▶ DIRECTIONS FOR THIS TASK: Which of the lines below holds the string "computer"? Copy every line that does.

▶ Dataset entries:
---
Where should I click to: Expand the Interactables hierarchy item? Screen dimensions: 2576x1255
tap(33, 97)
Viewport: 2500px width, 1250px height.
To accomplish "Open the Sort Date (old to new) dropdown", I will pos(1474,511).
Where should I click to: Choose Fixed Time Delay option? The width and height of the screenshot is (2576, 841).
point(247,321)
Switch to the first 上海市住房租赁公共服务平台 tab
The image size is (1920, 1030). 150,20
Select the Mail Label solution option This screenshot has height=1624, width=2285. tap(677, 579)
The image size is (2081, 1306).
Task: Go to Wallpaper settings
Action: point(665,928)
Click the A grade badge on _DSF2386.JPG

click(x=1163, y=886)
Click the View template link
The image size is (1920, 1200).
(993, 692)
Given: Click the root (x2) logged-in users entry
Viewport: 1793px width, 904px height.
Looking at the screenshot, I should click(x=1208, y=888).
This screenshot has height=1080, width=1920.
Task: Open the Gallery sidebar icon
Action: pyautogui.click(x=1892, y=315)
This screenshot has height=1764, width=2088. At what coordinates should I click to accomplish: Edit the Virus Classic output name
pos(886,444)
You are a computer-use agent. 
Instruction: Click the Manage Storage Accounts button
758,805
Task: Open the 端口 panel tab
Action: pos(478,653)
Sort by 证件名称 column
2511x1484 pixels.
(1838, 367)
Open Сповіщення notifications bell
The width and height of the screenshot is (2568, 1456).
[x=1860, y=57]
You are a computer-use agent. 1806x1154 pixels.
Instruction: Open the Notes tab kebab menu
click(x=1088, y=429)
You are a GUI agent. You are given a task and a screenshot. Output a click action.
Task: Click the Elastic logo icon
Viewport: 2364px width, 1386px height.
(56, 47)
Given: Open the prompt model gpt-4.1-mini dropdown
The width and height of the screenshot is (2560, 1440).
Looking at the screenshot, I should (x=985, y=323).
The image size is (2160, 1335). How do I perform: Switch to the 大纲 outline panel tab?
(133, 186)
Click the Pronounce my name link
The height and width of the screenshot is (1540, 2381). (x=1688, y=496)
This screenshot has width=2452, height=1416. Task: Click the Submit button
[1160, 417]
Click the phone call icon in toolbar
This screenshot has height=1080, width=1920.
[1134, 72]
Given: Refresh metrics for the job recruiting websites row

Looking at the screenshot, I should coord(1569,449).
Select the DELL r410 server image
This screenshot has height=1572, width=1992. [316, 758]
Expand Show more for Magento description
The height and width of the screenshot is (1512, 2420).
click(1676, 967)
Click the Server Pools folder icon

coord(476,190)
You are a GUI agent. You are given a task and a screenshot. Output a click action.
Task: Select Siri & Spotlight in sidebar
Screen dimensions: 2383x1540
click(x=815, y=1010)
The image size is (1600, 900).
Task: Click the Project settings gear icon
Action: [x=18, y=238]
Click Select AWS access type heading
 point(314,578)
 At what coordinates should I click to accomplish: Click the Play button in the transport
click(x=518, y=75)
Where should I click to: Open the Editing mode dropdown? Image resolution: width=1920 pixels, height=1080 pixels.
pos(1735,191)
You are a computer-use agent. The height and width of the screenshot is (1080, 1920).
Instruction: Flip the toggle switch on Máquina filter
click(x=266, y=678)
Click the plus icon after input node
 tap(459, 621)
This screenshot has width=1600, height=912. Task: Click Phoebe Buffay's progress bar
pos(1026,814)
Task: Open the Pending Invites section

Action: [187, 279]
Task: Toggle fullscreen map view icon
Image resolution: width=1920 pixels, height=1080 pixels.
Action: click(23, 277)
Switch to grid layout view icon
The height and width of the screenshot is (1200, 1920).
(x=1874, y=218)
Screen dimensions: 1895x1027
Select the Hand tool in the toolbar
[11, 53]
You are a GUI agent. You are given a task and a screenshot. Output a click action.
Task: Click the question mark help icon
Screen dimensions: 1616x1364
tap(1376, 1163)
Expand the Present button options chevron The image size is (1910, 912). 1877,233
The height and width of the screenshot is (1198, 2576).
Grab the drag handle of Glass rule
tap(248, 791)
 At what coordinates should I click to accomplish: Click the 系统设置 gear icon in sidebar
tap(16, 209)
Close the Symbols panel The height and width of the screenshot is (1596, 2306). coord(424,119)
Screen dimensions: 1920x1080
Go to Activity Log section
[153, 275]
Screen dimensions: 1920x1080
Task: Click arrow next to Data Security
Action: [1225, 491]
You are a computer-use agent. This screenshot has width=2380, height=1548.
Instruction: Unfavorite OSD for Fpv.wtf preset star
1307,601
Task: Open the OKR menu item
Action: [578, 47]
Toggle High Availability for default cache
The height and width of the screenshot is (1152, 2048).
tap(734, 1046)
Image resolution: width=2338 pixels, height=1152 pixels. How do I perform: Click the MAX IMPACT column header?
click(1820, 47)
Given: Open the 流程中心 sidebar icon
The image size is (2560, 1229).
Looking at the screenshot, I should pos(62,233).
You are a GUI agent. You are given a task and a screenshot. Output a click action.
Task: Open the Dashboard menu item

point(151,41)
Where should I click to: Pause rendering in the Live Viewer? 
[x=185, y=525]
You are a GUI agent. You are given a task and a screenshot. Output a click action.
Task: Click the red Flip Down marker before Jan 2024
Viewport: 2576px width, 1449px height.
---
▶ WRITTEN SOLUTION:
You are a computer-use agent. 
You are a computer-use agent. 1806x1154 pixels.
You are a computer-use agent. The height and width of the screenshot is (1080, 1920).
You are a computer-use agent. This screenshot has width=2380, height=1548.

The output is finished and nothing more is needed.